__DATASET RECORDS__
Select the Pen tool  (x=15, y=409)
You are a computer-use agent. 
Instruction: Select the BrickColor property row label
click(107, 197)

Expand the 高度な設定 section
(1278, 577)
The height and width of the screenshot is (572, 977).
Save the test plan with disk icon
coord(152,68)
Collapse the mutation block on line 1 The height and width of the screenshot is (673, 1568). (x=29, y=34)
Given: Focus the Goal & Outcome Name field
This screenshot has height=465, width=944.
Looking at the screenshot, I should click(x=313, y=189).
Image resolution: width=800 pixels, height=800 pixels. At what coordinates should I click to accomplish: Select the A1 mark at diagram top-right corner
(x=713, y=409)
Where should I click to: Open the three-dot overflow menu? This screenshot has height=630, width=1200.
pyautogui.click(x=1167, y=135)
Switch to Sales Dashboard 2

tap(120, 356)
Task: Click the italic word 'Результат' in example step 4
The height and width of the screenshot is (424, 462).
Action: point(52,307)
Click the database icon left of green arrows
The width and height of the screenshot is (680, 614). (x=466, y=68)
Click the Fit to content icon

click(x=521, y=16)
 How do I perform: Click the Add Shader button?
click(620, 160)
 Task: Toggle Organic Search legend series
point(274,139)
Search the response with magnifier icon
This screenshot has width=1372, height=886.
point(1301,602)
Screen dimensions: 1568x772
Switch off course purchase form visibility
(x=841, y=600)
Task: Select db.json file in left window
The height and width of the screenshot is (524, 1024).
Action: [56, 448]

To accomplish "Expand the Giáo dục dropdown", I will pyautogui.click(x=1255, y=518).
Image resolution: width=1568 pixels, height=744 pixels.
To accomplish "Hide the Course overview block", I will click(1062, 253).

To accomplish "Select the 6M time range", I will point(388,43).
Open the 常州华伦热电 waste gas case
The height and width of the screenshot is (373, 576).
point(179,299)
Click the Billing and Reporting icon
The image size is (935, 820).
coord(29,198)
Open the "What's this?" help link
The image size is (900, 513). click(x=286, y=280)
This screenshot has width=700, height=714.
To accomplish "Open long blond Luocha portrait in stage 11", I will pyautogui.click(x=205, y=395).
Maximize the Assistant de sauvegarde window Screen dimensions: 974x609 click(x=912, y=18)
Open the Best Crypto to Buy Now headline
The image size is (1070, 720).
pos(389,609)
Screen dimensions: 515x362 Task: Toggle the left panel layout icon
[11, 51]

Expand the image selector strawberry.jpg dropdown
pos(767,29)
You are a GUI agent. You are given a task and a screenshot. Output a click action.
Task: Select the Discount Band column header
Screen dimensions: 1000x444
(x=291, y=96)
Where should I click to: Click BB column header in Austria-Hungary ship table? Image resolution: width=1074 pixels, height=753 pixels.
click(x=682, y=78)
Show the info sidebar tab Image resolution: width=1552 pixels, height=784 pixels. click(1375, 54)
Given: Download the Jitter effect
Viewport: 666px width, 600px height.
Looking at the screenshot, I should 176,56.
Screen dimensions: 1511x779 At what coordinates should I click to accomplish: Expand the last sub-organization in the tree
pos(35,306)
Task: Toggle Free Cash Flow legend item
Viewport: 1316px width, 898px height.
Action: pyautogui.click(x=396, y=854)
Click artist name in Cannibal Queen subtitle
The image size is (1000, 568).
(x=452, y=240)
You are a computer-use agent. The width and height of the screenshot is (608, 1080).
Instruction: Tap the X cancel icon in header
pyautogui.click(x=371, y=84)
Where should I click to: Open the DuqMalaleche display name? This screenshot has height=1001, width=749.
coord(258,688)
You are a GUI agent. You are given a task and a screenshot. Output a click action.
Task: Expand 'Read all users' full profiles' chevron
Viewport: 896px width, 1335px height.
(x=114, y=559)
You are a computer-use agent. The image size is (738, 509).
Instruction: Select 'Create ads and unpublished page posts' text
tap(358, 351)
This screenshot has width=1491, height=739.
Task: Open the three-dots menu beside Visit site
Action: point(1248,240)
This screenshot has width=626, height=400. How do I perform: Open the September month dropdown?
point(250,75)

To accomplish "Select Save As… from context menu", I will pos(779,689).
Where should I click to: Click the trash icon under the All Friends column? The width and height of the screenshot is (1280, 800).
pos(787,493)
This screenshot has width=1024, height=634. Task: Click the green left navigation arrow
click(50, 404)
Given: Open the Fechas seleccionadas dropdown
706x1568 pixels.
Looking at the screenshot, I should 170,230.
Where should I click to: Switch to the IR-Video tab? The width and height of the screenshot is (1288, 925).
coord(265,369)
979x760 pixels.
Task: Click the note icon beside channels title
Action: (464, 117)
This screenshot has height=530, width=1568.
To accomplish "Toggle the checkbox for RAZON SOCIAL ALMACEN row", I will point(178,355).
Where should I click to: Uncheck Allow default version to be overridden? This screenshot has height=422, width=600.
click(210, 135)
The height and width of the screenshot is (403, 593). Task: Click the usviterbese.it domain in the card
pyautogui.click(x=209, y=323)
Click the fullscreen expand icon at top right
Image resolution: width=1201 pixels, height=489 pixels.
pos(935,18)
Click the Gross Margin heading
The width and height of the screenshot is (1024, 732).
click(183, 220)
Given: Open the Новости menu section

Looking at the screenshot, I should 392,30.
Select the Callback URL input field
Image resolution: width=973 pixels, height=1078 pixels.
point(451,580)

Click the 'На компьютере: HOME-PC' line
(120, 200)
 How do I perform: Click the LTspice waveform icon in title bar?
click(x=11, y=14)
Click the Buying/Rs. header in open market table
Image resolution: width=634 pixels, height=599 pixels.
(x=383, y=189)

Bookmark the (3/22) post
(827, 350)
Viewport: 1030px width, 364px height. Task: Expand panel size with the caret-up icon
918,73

__PROBLEM DESCRIPTION__
Everything in the data above must be reproduced exactly.

__THE COMPLETED TASK__
Select the Pen tool  (x=15, y=409)
You are a computer-use agent. 
Instruction: Select the BrickColor property row label
click(107, 197)

Expand the 高度な設定 section
(1278, 577)
The height and width of the screenshot is (572, 977).
Save the test plan with disk icon
coord(152,68)
Collapse the mutation block on line 1 The height and width of the screenshot is (673, 1568). (x=29, y=34)
Given: Focus the Goal & Outcome Name field
This screenshot has height=465, width=944.
Looking at the screenshot, I should click(x=313, y=189).
Image resolution: width=800 pixels, height=800 pixels. At what coordinates should I click to accomplish: Select the A1 mark at diagram top-right corner
(x=713, y=409)
Where should I click to: Open the three-dot overflow menu? This screenshot has height=630, width=1200.
pyautogui.click(x=1167, y=135)
Switch to Sales Dashboard 2

tap(120, 356)
Task: Click the italic word 'Результат' in example step 4
The height and width of the screenshot is (424, 462).
Action: point(52,307)
Click the database icon left of green arrows
The width and height of the screenshot is (680, 614). (x=466, y=68)
Click the Fit to content icon

click(x=521, y=16)
 How do I perform: Click the Add Shader button?
click(620, 160)
 Task: Toggle Organic Search legend series
point(274,139)
Search the response with magnifier icon
This screenshot has width=1372, height=886.
point(1301,602)
Screen dimensions: 1568x772
Switch off course purchase form visibility
(x=841, y=600)
Task: Select db.json file in left window
The height and width of the screenshot is (524, 1024).
Action: [56, 448]

To accomplish "Expand the Giáo dục dropdown", I will pyautogui.click(x=1255, y=518).
Image resolution: width=1568 pixels, height=744 pixels.
To accomplish "Hide the Course overview block", I will click(1062, 253).

To accomplish "Select the 6M time range", I will point(388,43).
Open the 常州华伦热电 waste gas case
The height and width of the screenshot is (373, 576).
point(179,299)
Click the Billing and Reporting icon
The image size is (935, 820).
coord(29,198)
Open the "What's this?" help link
The image size is (900, 513). click(x=286, y=280)
This screenshot has width=700, height=714.
To accomplish "Open long blond Luocha portrait in stage 11", I will pyautogui.click(x=205, y=395).
Maximize the Assistant de sauvegarde window Screen dimensions: 974x609 click(x=912, y=18)
Open the Best Crypto to Buy Now headline
The image size is (1070, 720).
pos(389,609)
Screen dimensions: 515x362 Task: Toggle the left panel layout icon
[11, 51]

Expand the image selector strawberry.jpg dropdown
pos(767,29)
You are a GUI agent. You are given a task and a screenshot. Output a click action.
Task: Select the Discount Band column header
Screen dimensions: 1000x444
(x=291, y=96)
Where should I click to: Click BB column header in Austria-Hungary ship table? Image resolution: width=1074 pixels, height=753 pixels.
click(x=682, y=78)
Show the info sidebar tab Image resolution: width=1552 pixels, height=784 pixels. click(1375, 54)
Given: Download the Jitter effect
Viewport: 666px width, 600px height.
Looking at the screenshot, I should 176,56.
Screen dimensions: 1511x779 At what coordinates should I click to accomplish: Expand the last sub-organization in the tree
pos(35,306)
Task: Toggle Free Cash Flow legend item
Viewport: 1316px width, 898px height.
Action: pyautogui.click(x=396, y=854)
Click artist name in Cannibal Queen subtitle
The image size is (1000, 568).
(x=452, y=240)
You are a computer-use agent. The width and height of the screenshot is (608, 1080).
Instruction: Tap the X cancel icon in header
pyautogui.click(x=371, y=84)
Where should I click to: Open the DuqMalaleche display name? This screenshot has height=1001, width=749.
coord(258,688)
You are a GUI agent. You are given a task and a screenshot. Output a click action.
Task: Expand 'Read all users' full profiles' chevron
Viewport: 896px width, 1335px height.
(x=114, y=559)
You are a computer-use agent. The image size is (738, 509).
Instruction: Select 'Create ads and unpublished page posts' text
tap(358, 351)
This screenshot has width=1491, height=739.
Task: Open the three-dots menu beside Visit site
Action: point(1248,240)
This screenshot has width=626, height=400. How do I perform: Open the September month dropdown?
point(250,75)

To accomplish "Select Save As… from context menu", I will pos(779,689).
Where should I click to: Click the trash icon under the All Friends column? The width and height of the screenshot is (1280, 800).
pos(787,493)
This screenshot has width=1024, height=634. Task: Click the green left navigation arrow
click(50, 404)
Given: Open the Fechas seleccionadas dropdown
706x1568 pixels.
Looking at the screenshot, I should 170,230.
Where should I click to: Switch to the IR-Video tab? The width and height of the screenshot is (1288, 925).
coord(265,369)
979x760 pixels.
Task: Click the note icon beside channels title
Action: (464, 117)
This screenshot has height=530, width=1568.
To accomplish "Toggle the checkbox for RAZON SOCIAL ALMACEN row", I will point(178,355).
Where should I click to: Uncheck Allow default version to be overridden? This screenshot has height=422, width=600.
click(210, 135)
The height and width of the screenshot is (403, 593). Task: Click the usviterbese.it domain in the card
pyautogui.click(x=209, y=323)
Click the fullscreen expand icon at top right
Image resolution: width=1201 pixels, height=489 pixels.
pos(935,18)
Click the Gross Margin heading
The width and height of the screenshot is (1024, 732).
click(183, 220)
Given: Open the Новости menu section

Looking at the screenshot, I should 392,30.
Select the Callback URL input field
Image resolution: width=973 pixels, height=1078 pixels.
point(451,580)

Click the 'На компьютере: HOME-PC' line
(120, 200)
 How do I perform: Click the LTspice waveform icon in title bar?
click(x=11, y=14)
Click the Buying/Rs. header in open market table
Image resolution: width=634 pixels, height=599 pixels.
(x=383, y=189)

Bookmark the (3/22) post
(827, 350)
Viewport: 1030px width, 364px height. Task: Expand panel size with the caret-up icon
918,73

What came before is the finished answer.